DESCRIPTION OF THE TASK:
Which lines run from the one containing "The width and" through the last line of the records? Copy them exactly, leaving pictures out.

####################

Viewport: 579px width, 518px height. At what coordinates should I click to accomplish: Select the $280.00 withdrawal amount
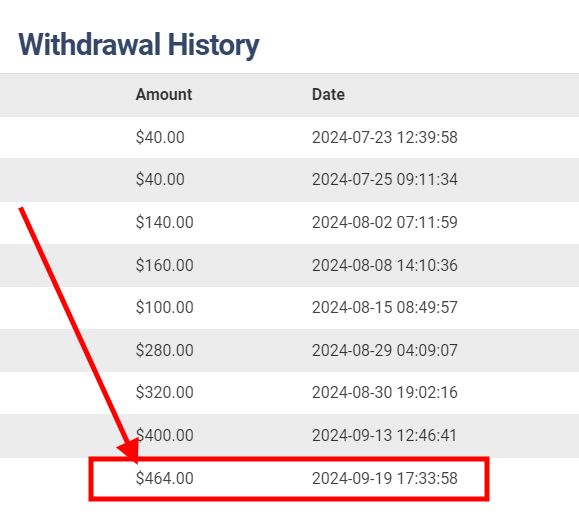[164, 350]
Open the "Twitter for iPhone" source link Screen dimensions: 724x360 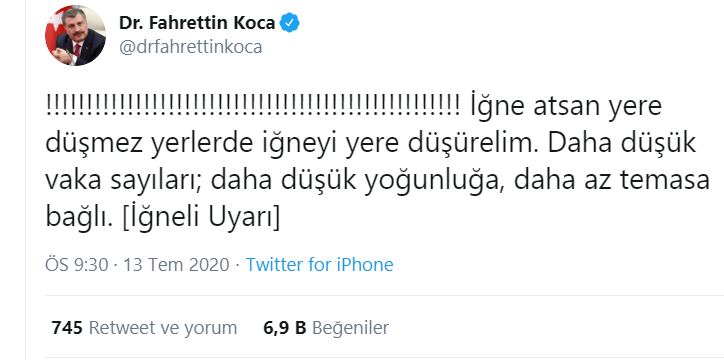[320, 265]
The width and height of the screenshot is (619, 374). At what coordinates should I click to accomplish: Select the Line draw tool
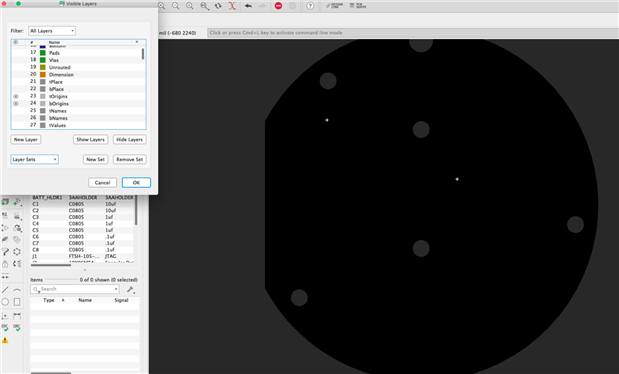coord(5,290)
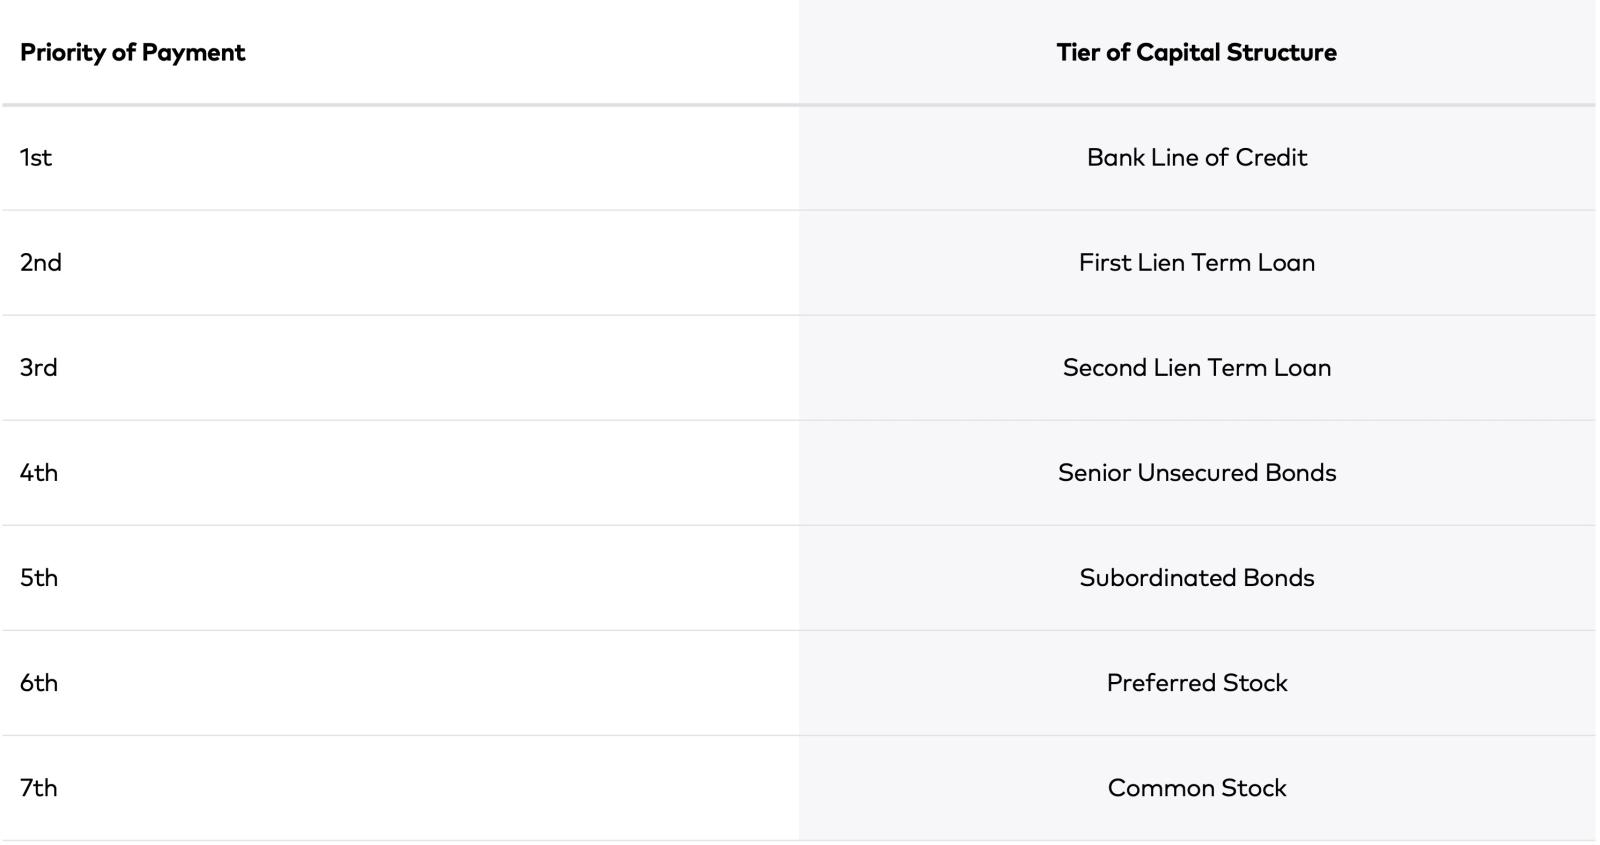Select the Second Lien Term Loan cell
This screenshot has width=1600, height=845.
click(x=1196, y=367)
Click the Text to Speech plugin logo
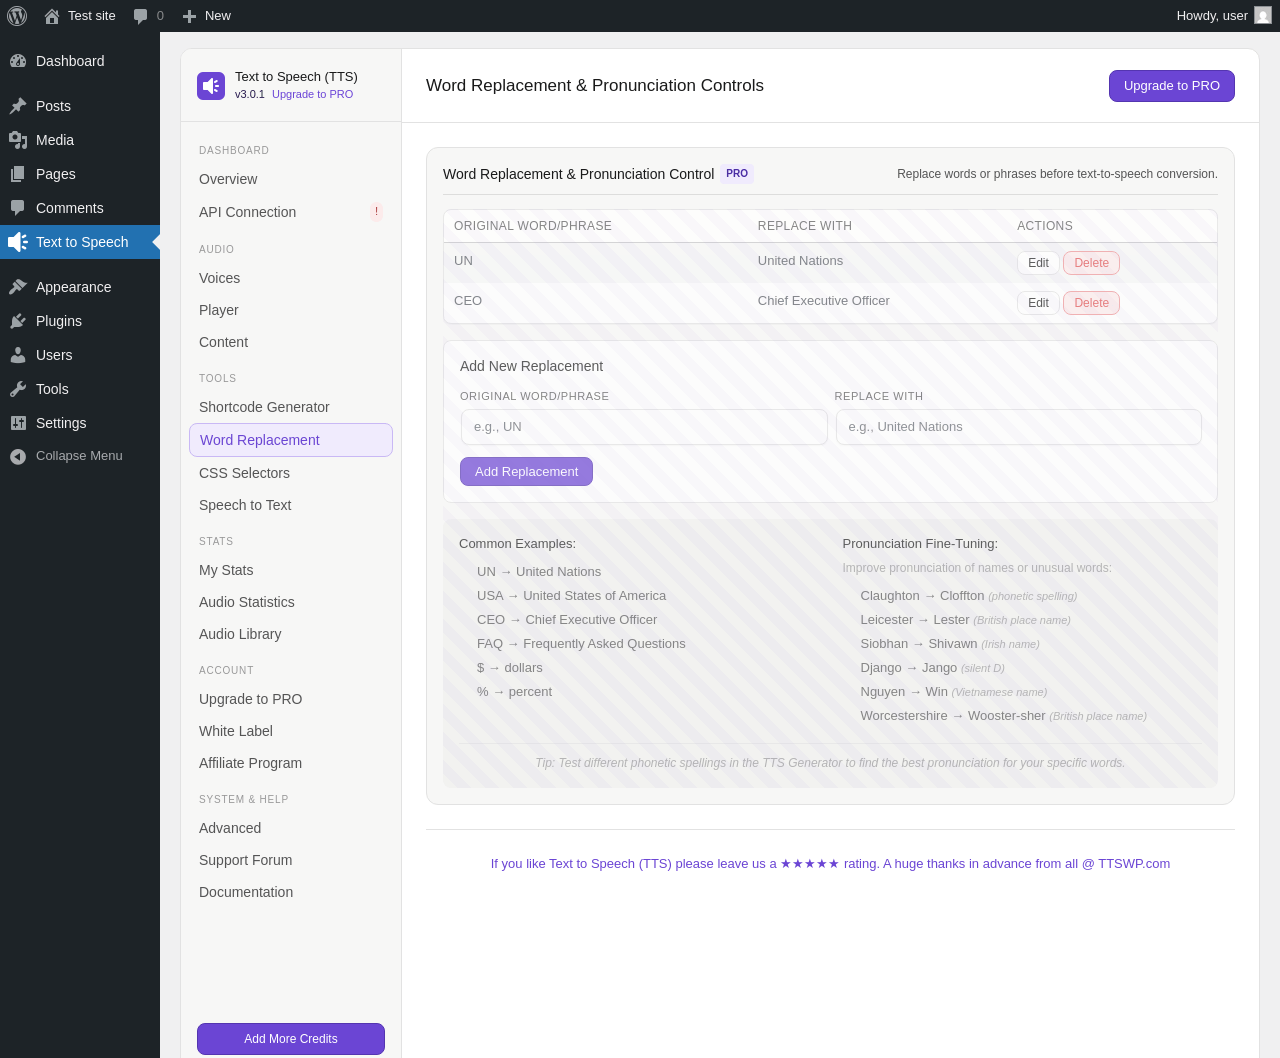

####################

THE COMPLETED TASK:
The width and height of the screenshot is (619, 374). At what coordinates should I click to accomplish: Select the Line draw tool
coord(5,290)
Select the Second Lien Term Loan cell
This screenshot has width=1600, height=845.
click(x=1196, y=367)
Click the Text to Speech plugin logo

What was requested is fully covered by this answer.